Bad news on the OS side.

NetDMA not supported post Windows 8
This feature allows NIC card to put packets directly into RAM (or CPU cache with DCA enabled) and thus accelerate overall networking. It works great with "Receive side scaling".

Apparently Microsoft dropped support for NetDMA (and DCA) in Windows 8. Even when "netsh int tcp show global" command will give "enabled" status, you have to use "netsh int tcp show netdmastats" to verify if there are any data even copied using this method.

Also pre-requisites to run this feature are that NIC, CPU and Chipset and OS are supporting this feature.

On brighter note, i heard rumors that its possible to run this feature on certain versions of Win10. Can someone check it?

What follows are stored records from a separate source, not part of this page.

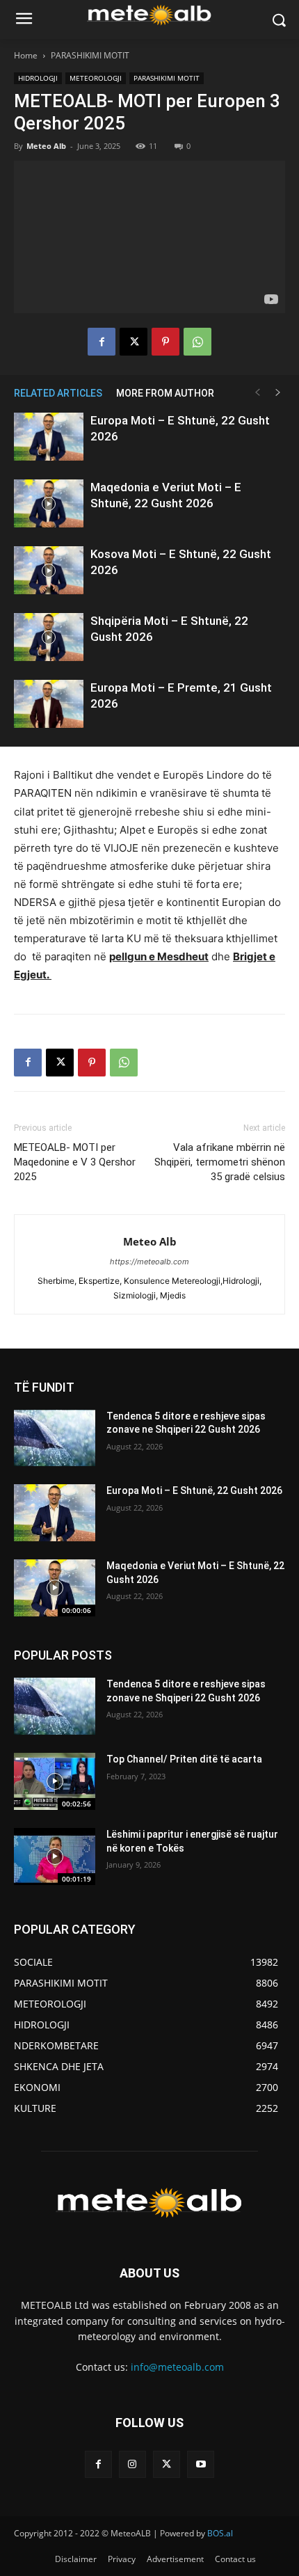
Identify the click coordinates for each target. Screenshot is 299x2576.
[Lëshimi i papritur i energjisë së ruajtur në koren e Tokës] (54, 1856)
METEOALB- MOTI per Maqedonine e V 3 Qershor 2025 (75, 1162)
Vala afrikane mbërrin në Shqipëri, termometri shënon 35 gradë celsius (219, 1162)
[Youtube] (200, 2464)
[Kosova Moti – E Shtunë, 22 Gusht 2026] (48, 570)
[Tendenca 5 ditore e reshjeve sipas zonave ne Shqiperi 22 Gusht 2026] (54, 1438)
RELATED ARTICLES (58, 393)
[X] (133, 342)
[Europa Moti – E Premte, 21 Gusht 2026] (48, 704)
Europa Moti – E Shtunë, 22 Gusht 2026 (194, 1490)
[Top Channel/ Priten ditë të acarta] (54, 1781)
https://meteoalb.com (149, 1261)
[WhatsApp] (197, 342)
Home (26, 55)
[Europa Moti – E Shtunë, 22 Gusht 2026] (48, 437)
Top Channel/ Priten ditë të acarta (184, 1759)
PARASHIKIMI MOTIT (90, 55)
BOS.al (220, 2533)
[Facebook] (101, 342)
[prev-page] (257, 392)
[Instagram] (132, 2464)
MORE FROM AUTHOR (165, 393)
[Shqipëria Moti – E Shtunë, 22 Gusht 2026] (48, 637)
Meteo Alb (46, 146)
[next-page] (278, 392)
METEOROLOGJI (96, 78)
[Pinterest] (165, 342)
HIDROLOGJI (38, 78)
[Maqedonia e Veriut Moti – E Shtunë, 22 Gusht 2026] (48, 503)
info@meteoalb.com (177, 2367)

Chimney offload might not be supported by your NIC.
a) This feature does not run when NetDMA is enabled - so before you will run the command below turn it off.
b) Even when NetDMA is disabled, this feature has to be supported by the network card.
To verify that run "netsh int tcp show chimneystats" but out of all NICs I had, none supported this feature. In that case, you can simply disable "Base Filtering Engine" service which is responsible for this feature.

It seems that hardware is compatible with NetDMA, but MS is ending the support, while no hardware is compatible with Chimney offload, but MS is still offering it.

How to setup system for best game performance?

a) Enable Receive Side Scaling
Card driver might support settings 2 or 4, its rarely higher. I dont recommend to go beyond settings allowed by the driver, but guide i posted contain info how to increase that beyond this value.

b) Disable Chimney offload if your NIC dont support it.

c) Enable NetDMA if possible (Win 7).
Enable DCA if supported as well.

d) Receive Window Autotuning : Disable.
The goal is to process data as fast as possible, games use smaller packets so is not needed to have bigger or dynamic buffers. Also disable Windows Scaling heuristics. If you experience trouble while downloading (longer latencies and/or decrease of download speed) set it to "normal"

e) ECN Capability
If you are lucky enough to know that your switch or router supports it, enable it. If you dont know, you might try to enable it and see if it has any impact when you are gaming and downloading data.

This feature helps in situations when your internet link gets utilized.

f) Disable Nagle Algorhitm
g) Disable Add On congestion control (works with Receive window autotuning, which we disabled earlier).

h) Disable Jumbo packets.
i) Disable DMA Coalescing / Interrupt moderation.
MOre info in this post: http://www.overclock.net/forum/18049-network-hardware/1658977-gaming-networking.html#post26758097

Notes:
Added info about RFC 1323 Timestamps http://www.overclock.net/forum/26765433-post18.html
 

·
Newb to Overclock.net
Joined
·
4,168 Posts
Were you able to measure any decrease in latency?
 

·
Tank destroyer and a god
Joined
·
2,511 Posts
Discussion Starter #3 (Edited)
Only with Wireshark which is packet analyzer software.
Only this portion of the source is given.